**TASK DIRECTIONS**
The answer must restate every entry exactly as it appears.

== RECORDS FOR THE EXERCISE

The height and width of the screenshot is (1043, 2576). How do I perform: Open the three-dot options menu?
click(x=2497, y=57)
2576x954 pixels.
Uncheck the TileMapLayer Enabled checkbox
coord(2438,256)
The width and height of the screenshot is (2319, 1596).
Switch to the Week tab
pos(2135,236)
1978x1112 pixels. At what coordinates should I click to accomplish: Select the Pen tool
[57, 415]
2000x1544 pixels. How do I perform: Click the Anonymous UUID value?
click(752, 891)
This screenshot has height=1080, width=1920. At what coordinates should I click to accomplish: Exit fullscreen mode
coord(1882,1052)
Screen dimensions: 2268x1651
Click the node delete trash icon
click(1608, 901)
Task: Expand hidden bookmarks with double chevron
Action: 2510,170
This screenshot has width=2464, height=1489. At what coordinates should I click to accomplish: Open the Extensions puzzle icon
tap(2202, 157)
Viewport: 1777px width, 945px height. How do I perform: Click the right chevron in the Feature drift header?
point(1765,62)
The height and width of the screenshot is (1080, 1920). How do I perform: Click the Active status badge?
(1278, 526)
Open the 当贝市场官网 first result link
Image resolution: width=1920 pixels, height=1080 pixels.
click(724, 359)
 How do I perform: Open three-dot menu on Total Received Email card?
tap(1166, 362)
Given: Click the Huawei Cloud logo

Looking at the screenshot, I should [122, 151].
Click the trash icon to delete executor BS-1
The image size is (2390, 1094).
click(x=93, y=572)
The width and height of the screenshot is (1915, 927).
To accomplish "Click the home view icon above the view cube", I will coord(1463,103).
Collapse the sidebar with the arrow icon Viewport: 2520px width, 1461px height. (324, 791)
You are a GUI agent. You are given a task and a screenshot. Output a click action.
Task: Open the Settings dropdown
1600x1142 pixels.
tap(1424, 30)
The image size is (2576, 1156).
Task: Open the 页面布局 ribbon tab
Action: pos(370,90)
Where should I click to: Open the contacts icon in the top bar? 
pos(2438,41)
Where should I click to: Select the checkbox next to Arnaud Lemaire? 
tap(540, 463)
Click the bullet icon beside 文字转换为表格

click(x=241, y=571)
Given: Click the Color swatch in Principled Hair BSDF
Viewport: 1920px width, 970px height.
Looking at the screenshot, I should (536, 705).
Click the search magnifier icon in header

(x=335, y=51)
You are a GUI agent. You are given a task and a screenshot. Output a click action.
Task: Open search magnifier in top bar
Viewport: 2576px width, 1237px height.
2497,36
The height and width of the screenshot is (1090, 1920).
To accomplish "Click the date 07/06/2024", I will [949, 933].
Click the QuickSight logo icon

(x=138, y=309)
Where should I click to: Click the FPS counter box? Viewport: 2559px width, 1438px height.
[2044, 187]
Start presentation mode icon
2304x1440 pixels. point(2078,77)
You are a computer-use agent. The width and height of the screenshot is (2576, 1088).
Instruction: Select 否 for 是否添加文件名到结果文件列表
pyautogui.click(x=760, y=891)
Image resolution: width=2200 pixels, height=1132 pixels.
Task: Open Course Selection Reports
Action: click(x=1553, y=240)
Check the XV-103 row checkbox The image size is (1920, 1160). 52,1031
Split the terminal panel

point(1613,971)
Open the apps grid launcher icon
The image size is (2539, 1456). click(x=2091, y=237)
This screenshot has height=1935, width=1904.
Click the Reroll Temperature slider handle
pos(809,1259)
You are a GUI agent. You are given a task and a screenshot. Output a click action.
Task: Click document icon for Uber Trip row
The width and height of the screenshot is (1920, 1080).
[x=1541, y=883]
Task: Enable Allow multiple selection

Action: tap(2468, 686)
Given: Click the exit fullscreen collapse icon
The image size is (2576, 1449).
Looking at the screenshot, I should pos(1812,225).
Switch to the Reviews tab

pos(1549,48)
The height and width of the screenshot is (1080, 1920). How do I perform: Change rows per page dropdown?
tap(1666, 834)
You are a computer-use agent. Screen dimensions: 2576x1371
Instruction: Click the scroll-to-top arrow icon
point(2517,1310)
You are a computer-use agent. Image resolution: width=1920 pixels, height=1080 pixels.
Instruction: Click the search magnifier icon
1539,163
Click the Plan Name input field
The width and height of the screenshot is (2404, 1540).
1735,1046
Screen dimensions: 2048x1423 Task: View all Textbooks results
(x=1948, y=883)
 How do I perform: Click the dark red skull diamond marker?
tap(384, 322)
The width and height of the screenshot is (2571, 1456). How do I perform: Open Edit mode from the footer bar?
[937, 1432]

====

**WRITTEN RESPONSE**
The height and width of the screenshot is (1043, 2576). How do I perform: Open the three-dot options menu?
click(x=2497, y=57)
2576x954 pixels.
Uncheck the TileMapLayer Enabled checkbox
coord(2438,256)
The width and height of the screenshot is (2319, 1596).
Switch to the Week tab
pos(2135,236)
1978x1112 pixels. At what coordinates should I click to accomplish: Select the Pen tool
[57, 415]
2000x1544 pixels. How do I perform: Click the Anonymous UUID value?
click(752, 891)
This screenshot has height=1080, width=1920. At what coordinates should I click to accomplish: Exit fullscreen mode
coord(1882,1052)
Screen dimensions: 2268x1651
Click the node delete trash icon
click(1608, 901)
Task: Expand hidden bookmarks with double chevron
Action: 2510,170
This screenshot has width=2464, height=1489. At what coordinates should I click to accomplish: Open the Extensions puzzle icon
tap(2202, 157)
Viewport: 1777px width, 945px height. How do I perform: Click the right chevron in the Feature drift header?
point(1765,62)
The height and width of the screenshot is (1080, 1920). How do I perform: Click the Active status badge?
(1278, 526)
Open the 当贝市场官网 first result link
Image resolution: width=1920 pixels, height=1080 pixels.
click(724, 359)
 How do I perform: Open three-dot menu on Total Received Email card?
tap(1166, 362)
Given: Click the Huawei Cloud logo

Looking at the screenshot, I should [122, 151].
Click the trash icon to delete executor BS-1
The image size is (2390, 1094).
click(x=93, y=572)
The width and height of the screenshot is (1915, 927).
To accomplish "Click the home view icon above the view cube", I will coord(1463,103).
Collapse the sidebar with the arrow icon Viewport: 2520px width, 1461px height. (324, 791)
You are a GUI agent. You are given a task and a screenshot. Output a click action.
Task: Open the Settings dropdown
1600x1142 pixels.
tap(1424, 30)
The image size is (2576, 1156).
Task: Open the 页面布局 ribbon tab
Action: pos(370,90)
Where should I click to: Open the contacts icon in the top bar? 
pos(2438,41)
Where should I click to: Select the checkbox next to Arnaud Lemaire? 
tap(540, 463)
Click the bullet icon beside 文字转换为表格

click(x=241, y=571)
Given: Click the Color swatch in Principled Hair BSDF
Viewport: 1920px width, 970px height.
Looking at the screenshot, I should (536, 705).
Click the search magnifier icon in header

(x=335, y=51)
You are a GUI agent. You are given a task and a screenshot. Output a click action.
Task: Open search magnifier in top bar
Viewport: 2576px width, 1237px height.
2497,36
The height and width of the screenshot is (1090, 1920).
To accomplish "Click the date 07/06/2024", I will [949, 933].
Click the QuickSight logo icon

(x=138, y=309)
Where should I click to: Click the FPS counter box? Viewport: 2559px width, 1438px height.
[2044, 187]
Start presentation mode icon
2304x1440 pixels. point(2078,77)
You are a computer-use agent. The width and height of the screenshot is (2576, 1088).
Instruction: Select 否 for 是否添加文件名到结果文件列表
pyautogui.click(x=760, y=891)
Image resolution: width=2200 pixels, height=1132 pixels.
Task: Open Course Selection Reports
Action: click(x=1553, y=240)
Check the XV-103 row checkbox The image size is (1920, 1160). 52,1031
Split the terminal panel

point(1613,971)
Open the apps grid launcher icon
The image size is (2539, 1456). click(x=2091, y=237)
This screenshot has height=1935, width=1904.
Click the Reroll Temperature slider handle
pos(809,1259)
You are a GUI agent. You are given a task and a screenshot. Output a click action.
Task: Click document icon for Uber Trip row
The width and height of the screenshot is (1920, 1080).
[x=1541, y=883]
Task: Enable Allow multiple selection

Action: tap(2468, 686)
Given: Click the exit fullscreen collapse icon
The image size is (2576, 1449).
Looking at the screenshot, I should pos(1812,225).
Switch to the Reviews tab

pos(1549,48)
The height and width of the screenshot is (1080, 1920). How do I perform: Change rows per page dropdown?
tap(1666, 834)
You are a computer-use agent. Screen dimensions: 2576x1371
Instruction: Click the scroll-to-top arrow icon
point(2517,1310)
You are a computer-use agent. Image resolution: width=1920 pixels, height=1080 pixels.
Instruction: Click the search magnifier icon
1539,163
Click the Plan Name input field
The width and height of the screenshot is (2404, 1540).
1735,1046
Screen dimensions: 2048x1423 Task: View all Textbooks results
(x=1948, y=883)
 How do I perform: Click the dark red skull diamond marker?
tap(384, 322)
The width and height of the screenshot is (2571, 1456). How do I perform: Open Edit mode from the footer bar?
[937, 1432]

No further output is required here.